> OBJETIVO 1
Localize e copie cada linha da listagem que contenha a palavra "three".

> TRECHO DE ORIGEM
....

Vencer uma eleição não basta para derrotar o petismo, superar esse aleijão político-ideológico requer mudança de mentalidade

Por Valentina de Botas
Atualizado em 30 jul 2020, 20h06 - Publicado em 11 dez 2018, 15h40

Jair Bolsonaro passou no teste das urnas fraudadas e recebeu o diploma de presidente. Mérito legítimo e inquestionável. Fez um discurso bom, embora meio confuso ao dizer que o “poder popular não precisa mais de intermediação”. Ora, o presidente é a intermediação: como todo ocupante de cargo eletivo, ele faz a intermediação entre o povo e o poder, já que os 209 milhões de brasileiros não sentarão naquela poltrona do 3°. andar do Planalto nem nas cadeiras do Congresso. Mistificações. Mas, vá lá, o clima era de emoção; o fato é que o homem sobreviveu a um atentado e venceu uma eleição. Torço para que suas capacidades não se esgotem aí, é o que faz qualquer brasileiro que tem como pátria não uma ideologia, mas o Brasil. À torcida, junta-se a esperança sã se acompanhada de uma desejável e inevitável desconfiança porque se trata de um novo governo e não sabemos o que virá. Também há, penso eu, um cansaço envelhecido de um país sob 14 anos de petismo, essa desgraça cujos efeitos perduram mesmo cessada a causa.

Vencer uma eleição não basta para derrotar o petismo, superar esse aleijão político-ideológico requer mudança de mentalidade; tenho a impressão de que essa craca mental é tão insidiosa que lateja até mesmo na resistência a ela. É assim, por exemplo, que vejo o incidente num avião (por amor de meu jesus cristinho, num avião!) entre o advogado Acioli e o ministro Lewandowski, aquele um que desonrou o cargo quando preservou os direitos políticos de Dilma Rousseff no impeachment desfalcado, fora o resto da ficha corrida do petista de toga. Escrevi ao ministro e nesta coluna, mais de uma vez, o que penso de seu descaramento e, muito pessoal e particularmente, condeno a atitude de Acioli ─ seja em avião, em restaurantes, em hospitais durante atos de vida privada de uma pessoa pública ─, tomada por petistas e não petistas, seja contra Sergio Moro ou contra Lewandowski, seja contra Miriam Leitão ou contra Regina Duarte. Me alertam que estou errada segundo muita gente que admiro. É que prefiro não fazer aquilo que um petista faria. Também, assim, combato o petismo não o replicando em partes cujo todo eu queria neutralizado, com a sensação de que esse é um modo eficaz de abolir o ciclo em que um primitivismo alimenta o outro.

....

> LISTAGEM FORNECIDA
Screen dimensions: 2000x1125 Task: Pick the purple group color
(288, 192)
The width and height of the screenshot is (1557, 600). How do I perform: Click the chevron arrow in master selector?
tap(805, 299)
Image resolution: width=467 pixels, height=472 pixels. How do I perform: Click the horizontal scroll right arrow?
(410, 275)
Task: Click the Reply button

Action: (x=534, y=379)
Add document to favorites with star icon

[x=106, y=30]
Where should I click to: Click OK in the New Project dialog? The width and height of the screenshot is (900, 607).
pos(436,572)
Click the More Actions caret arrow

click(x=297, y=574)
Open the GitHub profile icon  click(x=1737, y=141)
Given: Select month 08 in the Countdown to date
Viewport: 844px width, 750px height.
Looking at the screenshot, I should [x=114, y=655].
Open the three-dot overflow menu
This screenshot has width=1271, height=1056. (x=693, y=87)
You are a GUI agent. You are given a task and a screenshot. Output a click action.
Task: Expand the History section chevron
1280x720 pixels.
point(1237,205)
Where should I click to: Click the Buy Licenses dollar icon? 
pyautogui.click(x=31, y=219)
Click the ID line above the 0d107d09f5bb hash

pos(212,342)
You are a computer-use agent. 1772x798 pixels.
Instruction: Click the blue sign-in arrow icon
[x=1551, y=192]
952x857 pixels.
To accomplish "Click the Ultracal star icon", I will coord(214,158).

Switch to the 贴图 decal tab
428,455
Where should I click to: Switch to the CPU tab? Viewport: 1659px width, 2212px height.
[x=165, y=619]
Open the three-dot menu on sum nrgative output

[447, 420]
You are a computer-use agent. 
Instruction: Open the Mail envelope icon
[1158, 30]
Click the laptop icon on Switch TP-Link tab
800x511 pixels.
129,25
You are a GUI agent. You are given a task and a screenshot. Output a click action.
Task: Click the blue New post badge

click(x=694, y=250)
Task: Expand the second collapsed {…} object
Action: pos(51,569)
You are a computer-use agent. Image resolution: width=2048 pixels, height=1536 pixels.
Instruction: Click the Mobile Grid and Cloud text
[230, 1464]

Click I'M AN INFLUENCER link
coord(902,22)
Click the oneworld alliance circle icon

....

> OBJETIVO 2
Verta para o inglês esta frase do texto sobre o petismo: "Torço para que suas capacidades não se esgotem aí, é o que faz qualquer brasileiro que tem como pátria não uma ideologia, mas o Brasil."

> RESULTADO 1
Open the three-dot overflow menu
Open the three-dot menu on sum nrgative output

> RESULTADO 2
I hope his abilities do not run out there; that is what any Brazilian does whose homeland is not an ideology, but Brazil.